Screen-element location records
** START **

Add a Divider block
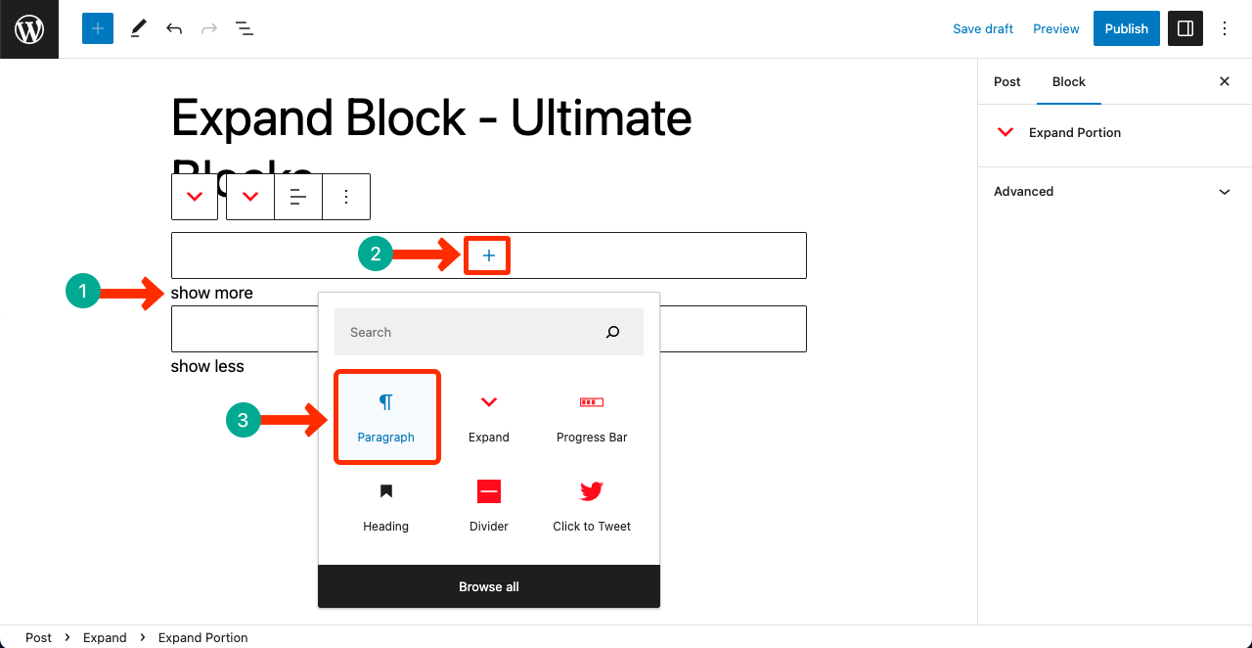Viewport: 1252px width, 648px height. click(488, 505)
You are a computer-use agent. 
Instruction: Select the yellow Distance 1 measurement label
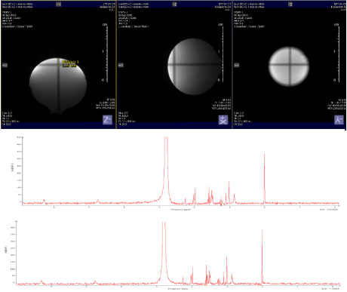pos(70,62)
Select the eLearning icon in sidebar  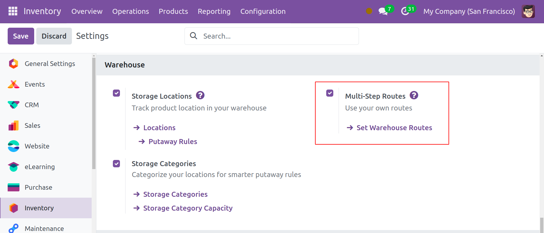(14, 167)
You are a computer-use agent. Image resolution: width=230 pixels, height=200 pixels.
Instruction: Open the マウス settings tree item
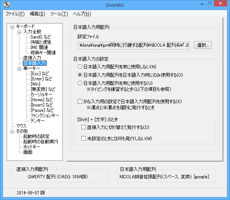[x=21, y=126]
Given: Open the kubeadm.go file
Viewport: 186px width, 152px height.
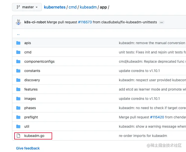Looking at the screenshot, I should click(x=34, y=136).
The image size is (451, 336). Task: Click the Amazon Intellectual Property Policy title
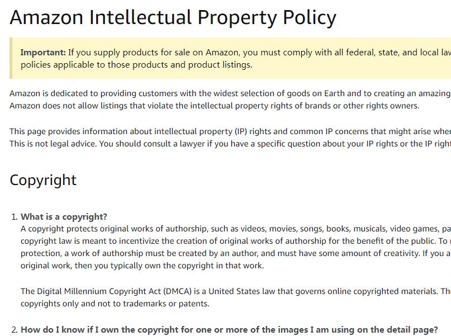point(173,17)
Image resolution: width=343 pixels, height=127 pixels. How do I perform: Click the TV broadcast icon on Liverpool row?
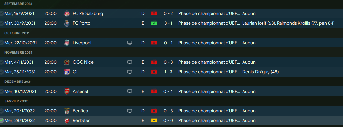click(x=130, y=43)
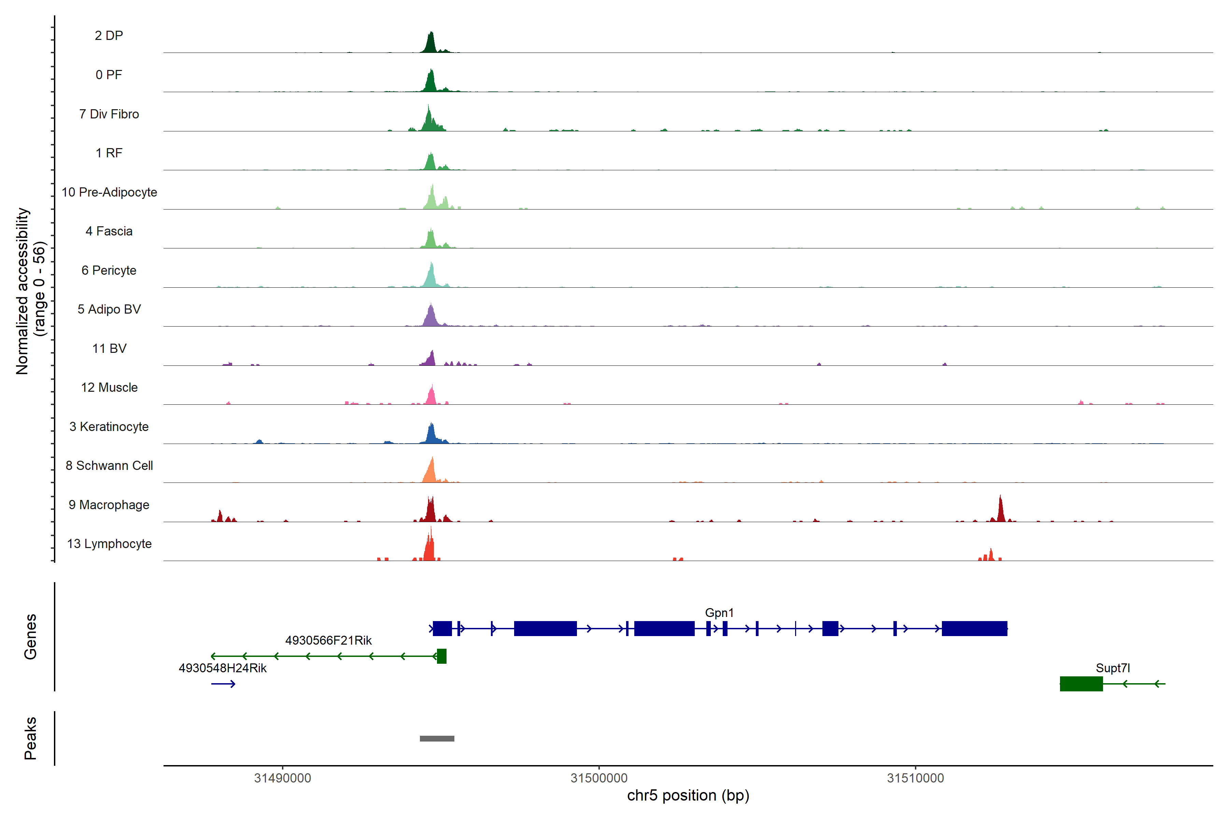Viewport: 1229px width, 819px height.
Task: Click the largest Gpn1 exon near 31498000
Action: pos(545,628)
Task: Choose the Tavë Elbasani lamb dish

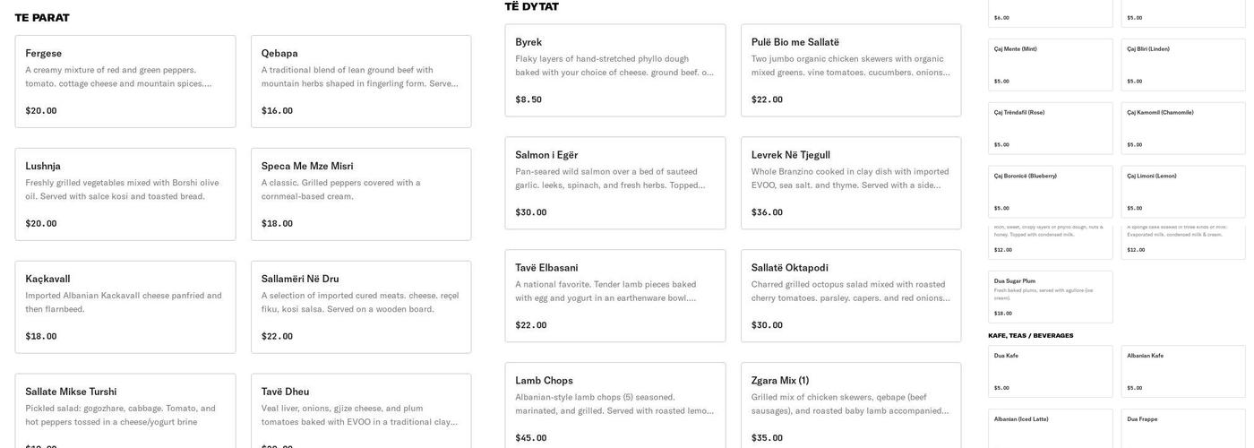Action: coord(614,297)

** END **

▶ _Instructions for the task_: Format the records from the line with "The image size" up to and including the line with "point(173,17)" as a two-column CSV with the columns request and answer. Give one row for each request, put each value in its own quoted field with line breaks turned into spaces, and leave the pictures out.

▶ _Finished answer_:
request,answer
"The image size is (451, 336). Task: Click the Amazon Intellectual Property Policy title","point(173,17)"